:: DATASET ENTRIES ::
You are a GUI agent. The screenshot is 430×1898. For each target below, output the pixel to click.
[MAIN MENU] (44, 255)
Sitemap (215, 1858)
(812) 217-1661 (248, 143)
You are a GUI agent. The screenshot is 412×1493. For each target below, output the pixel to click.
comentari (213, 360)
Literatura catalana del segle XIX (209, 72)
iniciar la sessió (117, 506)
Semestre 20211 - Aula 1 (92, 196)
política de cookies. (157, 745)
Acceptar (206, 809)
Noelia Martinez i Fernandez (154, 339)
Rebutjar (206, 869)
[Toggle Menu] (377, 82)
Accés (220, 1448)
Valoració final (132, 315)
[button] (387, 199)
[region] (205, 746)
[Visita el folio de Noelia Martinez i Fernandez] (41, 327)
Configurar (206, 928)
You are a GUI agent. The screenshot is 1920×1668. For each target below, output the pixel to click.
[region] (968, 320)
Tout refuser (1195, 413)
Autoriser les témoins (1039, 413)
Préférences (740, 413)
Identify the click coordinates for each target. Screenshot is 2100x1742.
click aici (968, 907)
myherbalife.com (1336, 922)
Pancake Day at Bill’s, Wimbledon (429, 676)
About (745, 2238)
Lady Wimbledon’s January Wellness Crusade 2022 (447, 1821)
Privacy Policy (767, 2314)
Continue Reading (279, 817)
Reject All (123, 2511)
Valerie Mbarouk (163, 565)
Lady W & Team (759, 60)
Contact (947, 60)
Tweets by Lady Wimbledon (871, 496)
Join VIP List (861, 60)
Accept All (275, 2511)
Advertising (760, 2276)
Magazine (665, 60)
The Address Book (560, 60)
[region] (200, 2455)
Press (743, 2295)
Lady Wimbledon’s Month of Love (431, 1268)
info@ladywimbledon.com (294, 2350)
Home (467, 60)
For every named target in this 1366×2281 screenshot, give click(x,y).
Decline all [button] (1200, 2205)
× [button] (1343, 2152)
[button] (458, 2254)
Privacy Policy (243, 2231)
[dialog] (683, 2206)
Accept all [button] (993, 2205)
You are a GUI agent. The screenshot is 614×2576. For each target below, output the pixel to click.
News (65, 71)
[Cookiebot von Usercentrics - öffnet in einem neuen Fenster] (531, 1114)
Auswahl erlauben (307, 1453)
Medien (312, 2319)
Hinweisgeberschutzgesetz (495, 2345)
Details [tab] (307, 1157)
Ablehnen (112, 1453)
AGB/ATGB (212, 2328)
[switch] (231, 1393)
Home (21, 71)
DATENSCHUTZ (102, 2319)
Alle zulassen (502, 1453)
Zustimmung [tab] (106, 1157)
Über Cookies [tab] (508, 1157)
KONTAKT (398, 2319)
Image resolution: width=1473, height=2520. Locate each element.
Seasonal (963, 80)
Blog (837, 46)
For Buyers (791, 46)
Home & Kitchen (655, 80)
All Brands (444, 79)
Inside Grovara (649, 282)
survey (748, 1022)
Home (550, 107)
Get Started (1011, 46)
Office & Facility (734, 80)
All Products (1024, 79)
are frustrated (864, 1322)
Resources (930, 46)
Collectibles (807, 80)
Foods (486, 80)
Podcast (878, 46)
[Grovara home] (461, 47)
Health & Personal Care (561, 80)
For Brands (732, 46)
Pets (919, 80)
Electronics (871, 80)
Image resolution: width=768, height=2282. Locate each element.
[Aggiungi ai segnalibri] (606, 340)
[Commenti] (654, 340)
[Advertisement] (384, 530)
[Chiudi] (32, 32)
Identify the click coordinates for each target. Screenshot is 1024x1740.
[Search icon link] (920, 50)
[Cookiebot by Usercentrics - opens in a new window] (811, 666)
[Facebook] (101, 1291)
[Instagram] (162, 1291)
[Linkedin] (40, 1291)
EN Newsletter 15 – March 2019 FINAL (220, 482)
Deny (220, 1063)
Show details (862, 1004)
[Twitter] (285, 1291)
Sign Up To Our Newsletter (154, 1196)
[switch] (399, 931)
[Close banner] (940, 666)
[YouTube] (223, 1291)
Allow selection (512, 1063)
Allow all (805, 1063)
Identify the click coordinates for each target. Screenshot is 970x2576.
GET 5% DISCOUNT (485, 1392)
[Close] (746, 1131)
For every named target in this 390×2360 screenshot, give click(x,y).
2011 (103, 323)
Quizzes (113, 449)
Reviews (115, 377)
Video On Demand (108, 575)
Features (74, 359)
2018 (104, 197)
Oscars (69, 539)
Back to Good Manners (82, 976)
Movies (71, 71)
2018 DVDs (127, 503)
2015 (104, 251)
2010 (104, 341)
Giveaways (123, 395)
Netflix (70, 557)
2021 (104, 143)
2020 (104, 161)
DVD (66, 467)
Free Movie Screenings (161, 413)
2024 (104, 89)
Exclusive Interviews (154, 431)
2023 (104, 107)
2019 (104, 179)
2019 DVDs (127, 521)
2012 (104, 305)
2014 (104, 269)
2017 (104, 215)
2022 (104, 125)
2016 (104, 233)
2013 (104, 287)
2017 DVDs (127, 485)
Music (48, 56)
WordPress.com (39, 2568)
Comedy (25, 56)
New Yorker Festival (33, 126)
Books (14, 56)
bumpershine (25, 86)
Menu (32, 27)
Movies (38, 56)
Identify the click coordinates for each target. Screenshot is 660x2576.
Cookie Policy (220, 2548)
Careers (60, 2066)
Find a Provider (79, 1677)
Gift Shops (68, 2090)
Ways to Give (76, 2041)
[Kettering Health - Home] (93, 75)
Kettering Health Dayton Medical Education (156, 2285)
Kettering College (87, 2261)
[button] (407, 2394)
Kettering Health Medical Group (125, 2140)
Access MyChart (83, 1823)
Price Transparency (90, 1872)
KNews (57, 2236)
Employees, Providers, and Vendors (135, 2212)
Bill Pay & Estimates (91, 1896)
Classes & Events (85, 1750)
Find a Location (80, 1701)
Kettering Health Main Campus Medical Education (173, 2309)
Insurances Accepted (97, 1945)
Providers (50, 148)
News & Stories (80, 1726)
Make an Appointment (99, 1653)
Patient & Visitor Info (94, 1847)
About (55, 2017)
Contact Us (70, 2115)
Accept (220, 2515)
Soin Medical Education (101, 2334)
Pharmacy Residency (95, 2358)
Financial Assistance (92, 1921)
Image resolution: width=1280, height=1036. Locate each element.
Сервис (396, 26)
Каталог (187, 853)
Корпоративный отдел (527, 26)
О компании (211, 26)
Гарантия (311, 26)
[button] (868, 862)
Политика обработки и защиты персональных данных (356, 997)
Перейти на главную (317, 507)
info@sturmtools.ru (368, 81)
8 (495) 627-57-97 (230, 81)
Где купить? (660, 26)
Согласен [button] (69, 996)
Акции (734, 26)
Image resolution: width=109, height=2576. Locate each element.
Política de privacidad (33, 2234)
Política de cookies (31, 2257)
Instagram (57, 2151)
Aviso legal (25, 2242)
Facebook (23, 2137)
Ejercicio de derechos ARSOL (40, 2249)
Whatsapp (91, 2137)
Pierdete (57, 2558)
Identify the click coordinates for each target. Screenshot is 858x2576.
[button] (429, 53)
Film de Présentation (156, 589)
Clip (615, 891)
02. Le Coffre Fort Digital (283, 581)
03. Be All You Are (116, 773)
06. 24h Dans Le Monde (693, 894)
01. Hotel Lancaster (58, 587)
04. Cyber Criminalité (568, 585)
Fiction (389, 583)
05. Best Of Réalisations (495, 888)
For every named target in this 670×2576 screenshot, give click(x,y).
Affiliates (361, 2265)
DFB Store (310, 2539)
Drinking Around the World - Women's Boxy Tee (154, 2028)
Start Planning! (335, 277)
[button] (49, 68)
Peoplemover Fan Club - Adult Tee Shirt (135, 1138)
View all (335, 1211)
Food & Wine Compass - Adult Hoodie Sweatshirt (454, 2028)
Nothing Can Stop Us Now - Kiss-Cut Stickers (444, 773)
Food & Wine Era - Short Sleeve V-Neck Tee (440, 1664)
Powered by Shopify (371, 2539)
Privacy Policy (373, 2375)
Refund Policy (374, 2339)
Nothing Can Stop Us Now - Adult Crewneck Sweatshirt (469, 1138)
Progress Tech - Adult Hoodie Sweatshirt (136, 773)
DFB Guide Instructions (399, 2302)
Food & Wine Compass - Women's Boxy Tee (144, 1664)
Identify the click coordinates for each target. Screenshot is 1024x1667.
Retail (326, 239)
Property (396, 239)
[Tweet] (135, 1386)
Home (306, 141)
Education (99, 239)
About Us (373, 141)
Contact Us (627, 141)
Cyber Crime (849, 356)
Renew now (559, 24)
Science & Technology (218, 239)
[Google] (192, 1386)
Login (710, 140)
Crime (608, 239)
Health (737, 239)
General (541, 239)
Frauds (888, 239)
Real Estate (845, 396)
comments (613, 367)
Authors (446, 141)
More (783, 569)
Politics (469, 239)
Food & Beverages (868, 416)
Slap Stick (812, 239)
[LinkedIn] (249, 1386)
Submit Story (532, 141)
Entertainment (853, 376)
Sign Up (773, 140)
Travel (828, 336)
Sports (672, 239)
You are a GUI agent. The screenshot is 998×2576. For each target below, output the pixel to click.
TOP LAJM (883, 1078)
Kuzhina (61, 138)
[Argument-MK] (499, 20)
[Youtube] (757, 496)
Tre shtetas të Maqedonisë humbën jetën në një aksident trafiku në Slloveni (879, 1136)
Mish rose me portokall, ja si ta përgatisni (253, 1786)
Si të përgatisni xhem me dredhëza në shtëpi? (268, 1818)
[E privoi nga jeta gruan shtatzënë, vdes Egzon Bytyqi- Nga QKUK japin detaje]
:::
EXERCISE DIRECTIONS
Above are the records; print exactly the lines from the line with "Quizzes (113, 449)" to the line with "Financial Assistance (92, 1921)", including both, and nothing else.

WORKED SOLUTION
Quizzes (113, 449)
Reviews (115, 377)
Video On Demand (108, 575)
Features (74, 359)
2018 (104, 197)
Oscars (69, 539)
Back to Good Manners (82, 976)
Movies (71, 71)
2018 DVDs (127, 503)
2015 (104, 251)
2010 (104, 341)
Giveaways (123, 395)
Netflix (70, 557)
2021 (104, 143)
2020 (104, 161)
DVD (66, 467)
Free Movie Screenings (161, 413)
2024 (104, 89)
Exclusive Interviews (154, 431)
2023 (104, 107)
2019 (104, 179)
2019 DVDs (127, 521)
2012 (104, 305)
2014 (104, 269)
2017 (104, 215)
2022 (104, 125)
2016 (104, 233)
2013 (104, 287)
2017 DVDs (127, 485)
Music (48, 56)
WordPress.com (39, 2568)
Comedy (25, 56)
New Yorker Festival (33, 126)
Books (14, 56)
bumpershine (25, 86)
Menu (32, 27)
Movies (38, 56)
Identify the click coordinates for each target. Screenshot is 660x2576.
Cookie Policy (220, 2548)
Careers (60, 2066)
Find a Provider (79, 1677)
Gift Shops (68, 2090)
Ways to Give (76, 2041)
[Kettering Health - Home] (93, 75)
Kettering Health Dayton Medical Education (156, 2285)
Kettering College (87, 2261)
[button] (407, 2394)
Kettering Health Medical Group (125, 2140)
Access MyChart (83, 1823)
Price Transparency (90, 1872)
KNews (57, 2236)
Employees, Providers, and Vendors (135, 2212)
Bill Pay & Estimates (91, 1896)
Classes & Events (85, 1750)
Find a Location (80, 1701)
Kettering Health Main Campus Medical Education (173, 2309)
Insurances Accepted (97, 1945)
Providers (50, 148)
News & Stories (80, 1726)
Make an Appointment (99, 1653)
Patient & Visitor Info (94, 1847)
About (55, 2017)
Contact Us (70, 2115)
Accept (220, 2515)
Soin Medical Education (101, 2334)
Pharmacy Residency (95, 2358)
Financial Assistance (92, 1921)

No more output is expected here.